Die Tatsache, dass Taurus-Marschflugkörper oder ATACMS auf dem Schlachtfeld wahrscheinlich keine entscheidende Rolle spielen werden, bedeutet nicht, dass sie nicht geschickt werden sollten. Ganz im Gegenteil: Die westliche Unterstützung für die Aufrechterhaltung der ukrainischen Fähigkeit zu Präzisionsschlägen ist ein wichtiger Bestandteil der allgemeinen Zermürbungsstrategie der ukrainischen Streitkräfte. Eine Möglichkeit, die potenzielle Wirksamkeit der Raketen zu erhöhen, wäre die Aufhebung der Beschränkungen für ihren Einsatz, indem der Ukraine beispielsweise gestattet wird, die Kertsch-Brücke anzugreifen.
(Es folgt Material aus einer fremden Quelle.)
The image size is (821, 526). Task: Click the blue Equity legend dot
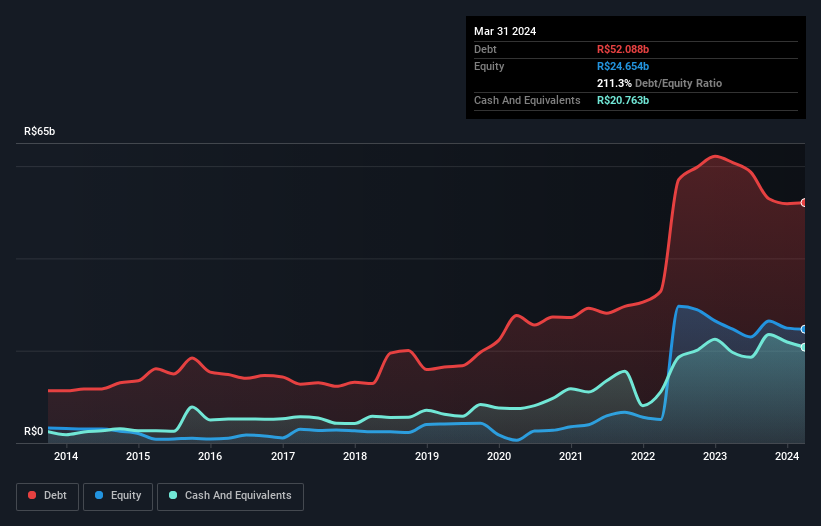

So sehr die Ukraine deutsche und US-amerikanische Raketen braucht, so wichtig ist es jedoch, eine differenziertere Debatte darüber zu führen, was einzelne Waffensysteme in diesem Krieg leisten können und was nicht. Die bittere Wahrheit ist, dass es keine Abkürzungen zum Sieg gibt, weder mit bestimmten Waffen noch mit der westlichen Tiefschlachtdoktrin. Je früher wir diese einfache Tatsache anerkennen, desto geringer ist das Potenzial für Enttäuschungen und Reibungen zwischen der Ukraine und ihren Partnern - und desto größer ist die Wahrscheinlichkeit, dass Kiew die Fähigkeiten und Ressourcen erhält, die es braucht, um der russischen Aggression in einem wahrscheinlich langen Krieg zu begegnen.
Zum Autor
Franz-Stefan Gady ist Senior Fellow für Cyber-Macht und zukünftige Konflikte am Internationalen Institut für Strategische Studien. Twitter (X): @hoanssolo
Wir testen zurzeit maschinelle Übersetzungen. Dieser Artikel wurde aus dem Englischen automatisiert ins Deutsche übersetzt.
Dieser Artikel war zuerst am 14. September 2023 in englischer Sprache im Magazin „ForeignPolicy.com“ erschienen – im Zuge einer Kooperation steht er nun in Übersetzung auch den Lesern der IPPEN.MEDIA-Portale zur Verfügung.